Adolescence & Oral Care

There is evidence that demonstrates how periodontal disease may increase during adolescence due to lack of motivation to practice oral hygiene. Children who maintain good oral health habits up until the teen years are more likely to continue brushing and flossing than children who were not taught proper oral care.

Advice For Parents

Early diagnosis is important for successful treatment of periodontal diseases. Therefore, it is important that children receive a periodontal examination as part of their routine dental visits. Be aware that if your child has an advanced form of periodontal disease, this may be an early sign of systemic disease. A general medical evaluation should be considered for children who exhibit severe periodontitis, especially if it appears resistant to therapy.
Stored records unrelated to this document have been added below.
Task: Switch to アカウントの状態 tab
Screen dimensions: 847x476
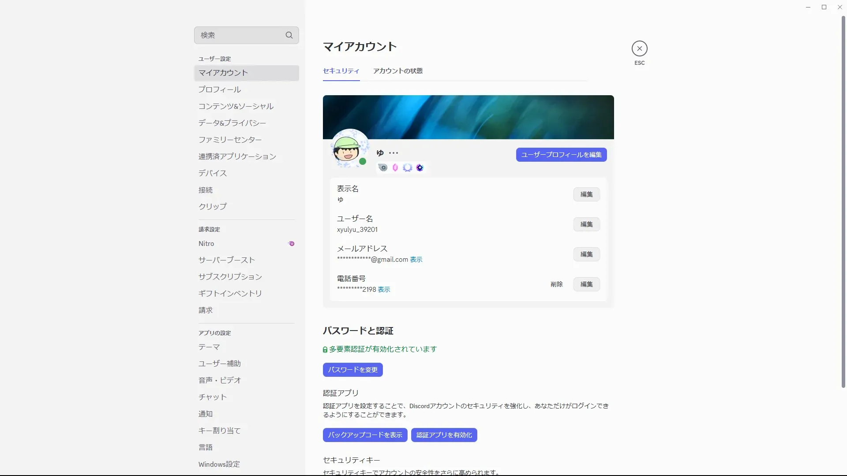Action: click(397, 71)
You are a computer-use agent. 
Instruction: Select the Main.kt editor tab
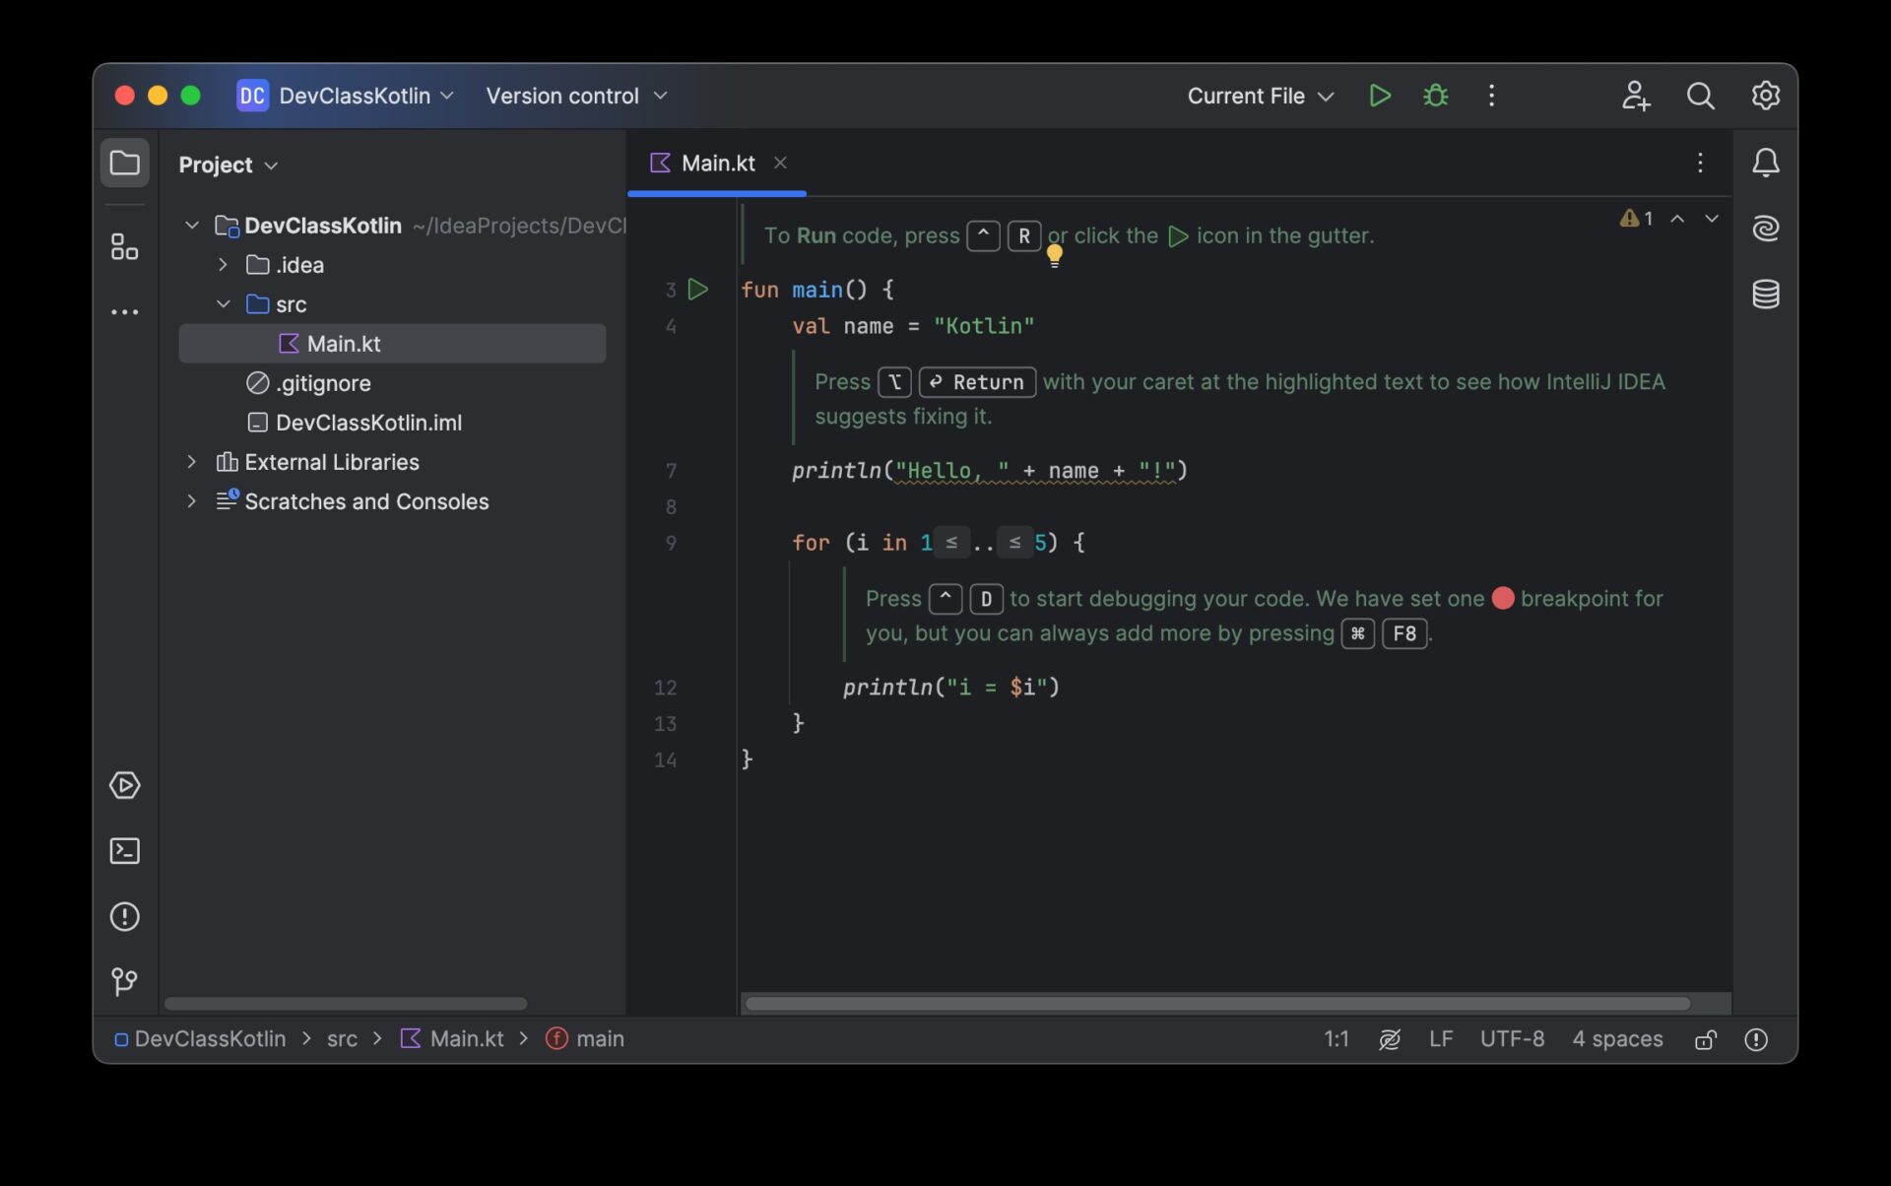(717, 163)
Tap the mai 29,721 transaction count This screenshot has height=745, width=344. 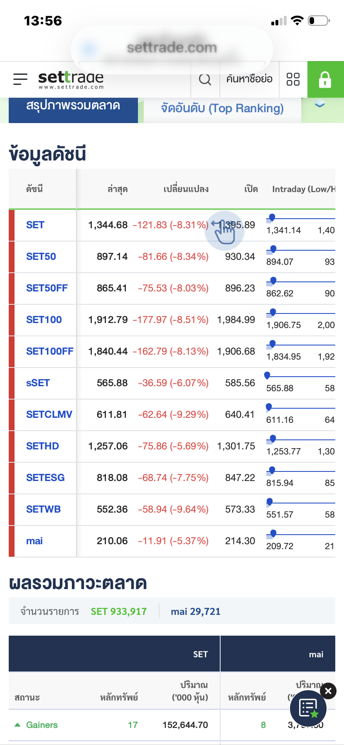(x=196, y=612)
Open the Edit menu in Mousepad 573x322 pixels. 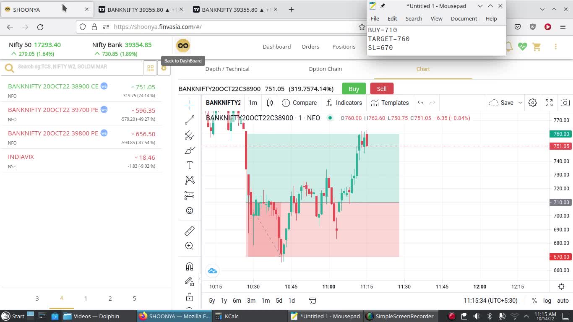click(392, 18)
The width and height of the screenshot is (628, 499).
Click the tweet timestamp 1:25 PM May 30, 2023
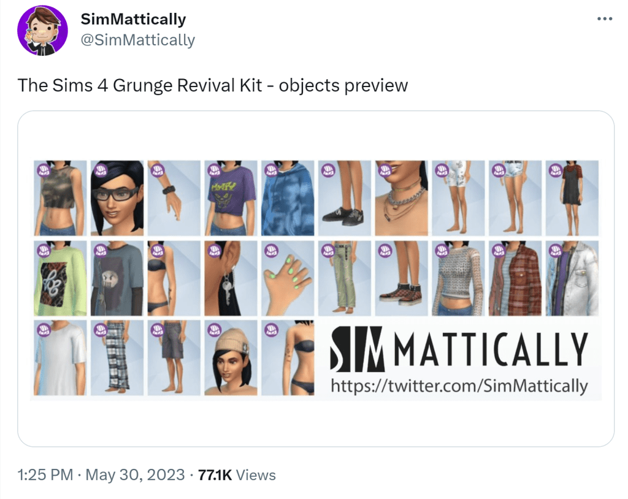coord(101,475)
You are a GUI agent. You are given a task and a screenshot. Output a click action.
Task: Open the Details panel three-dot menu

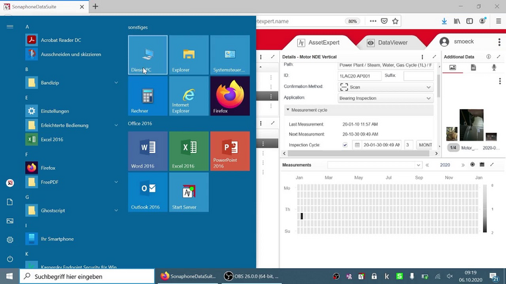tap(422, 57)
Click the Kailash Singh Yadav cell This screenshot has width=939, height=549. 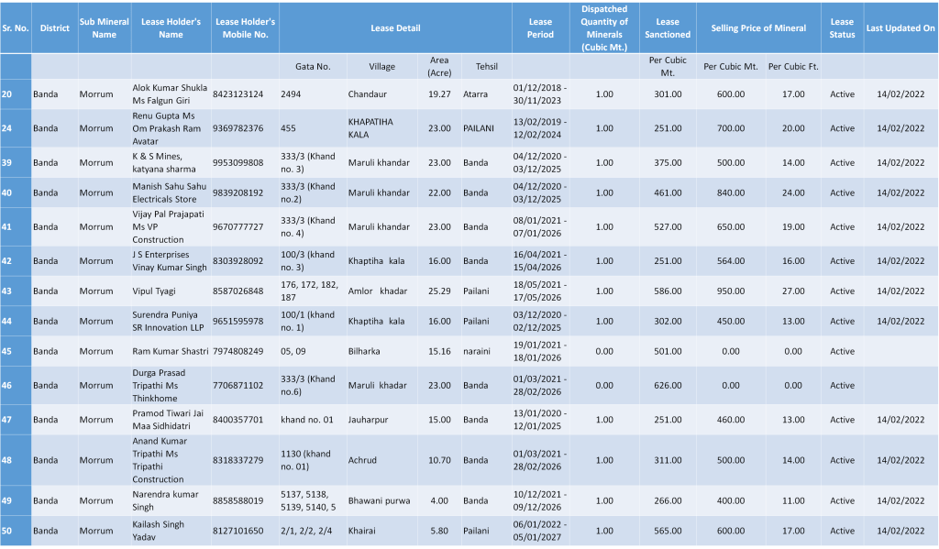click(158, 532)
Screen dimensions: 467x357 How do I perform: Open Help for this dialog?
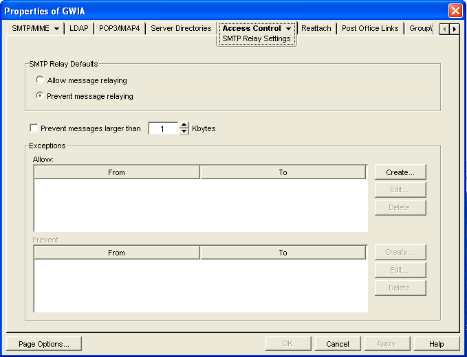pos(437,344)
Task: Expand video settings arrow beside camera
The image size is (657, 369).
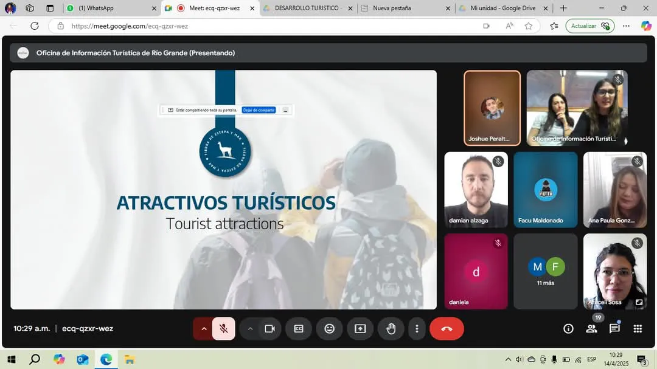Action: click(250, 329)
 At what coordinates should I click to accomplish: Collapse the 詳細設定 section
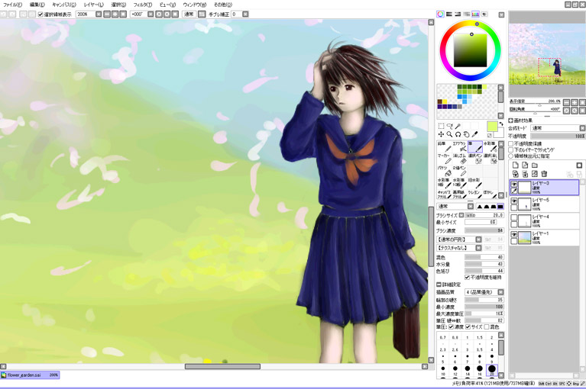pos(439,285)
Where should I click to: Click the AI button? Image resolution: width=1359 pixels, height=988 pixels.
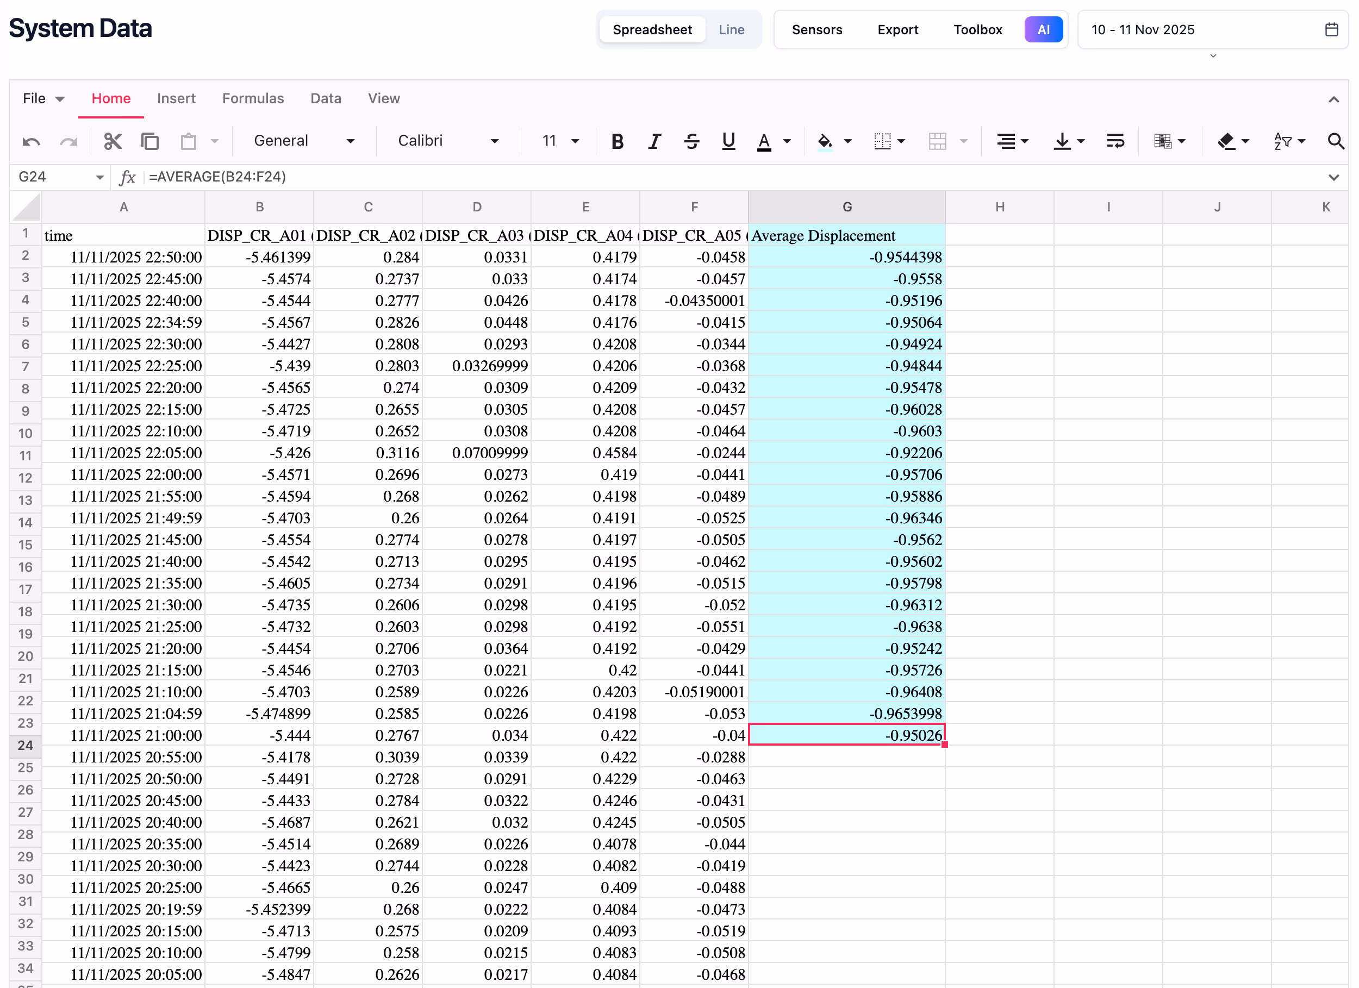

An important step in the fight against periodontal disease is to establish good oral health habits with your child early. When your child is about a year old, you can begin using toothpaste when brushing their teeth. However, only use a pea-sized portion on the brush and press it into the bristles so your child won’t eat it. And, when the gaps between your child’s teeth close, it’s important to start flossing.

Serve as a good role model by practicing good oral health care habits yourself and schedule regular dental visits for family check-ups, periodontal evaluations, and cleanings.

Check your child’s mouth for the signs of periodontal disease, including bleeding gums, swollen and bright red gums, gums that are receding away from the teeth, and bad breath.

If your child currently has poor oral health habits, work with your child to change these now. It’s much easier to modify these habits in a child than in an adult. Since your child models behavior after you, it follows that you should serve as a positive role model in your oral hygiene habits. A healthy smile, good breath, and strong teeth all contribute to a young person’s sense of personal appearance, as well as confidence and self-esteem.

It’s no secret that teens’ eating habits can include soda, fruit drinks, candies, snacks, and fast food. Every day, you make crucial decisions about what to eat or drink and when to do so; by now, you’ve probably been told many times that eating patterns directly affect not only your overall health but your oral health as well.

Eating habits tied to good oral health include eating fruits and vegetables and drinking plenty of milk and water. These contain less of the sugar that bacteria need to create cavities. Also, try to eat sugary foods only with a large meal.

Constant snacking increases these bacterial levels dramatically in your mouth. These bacteria in turn release acids as they consume the sugars that remain in your mouth after a snack. The acids produced by the bacteria destroy little bits of your enamel, and eventually a cavity forms.

Here’s a quick review of the simple steps you can take to avoid problems: 

  • EAT WELL. Include fruits, vegetables, milk, cheese and nuts in your diet. Also, water, water and more water!
  • Snack less and always rinse with water afterward.
  • Brush your teeth twice daily and floss prior to bedtime. (If you can text, you should have the skills to be an expert flosser!)
  • Keep up with re-care appointments in our office every six months. Routine cleanings and regular fluoride varnish treatments are the keys to a great preventive program. We can also advise you on the right toothbrushes, toothpaste, tooth gels and fluoride rinse.

When it comes to your teeth and oral health, what you do (or don’t do) now will affect you the rest of your life!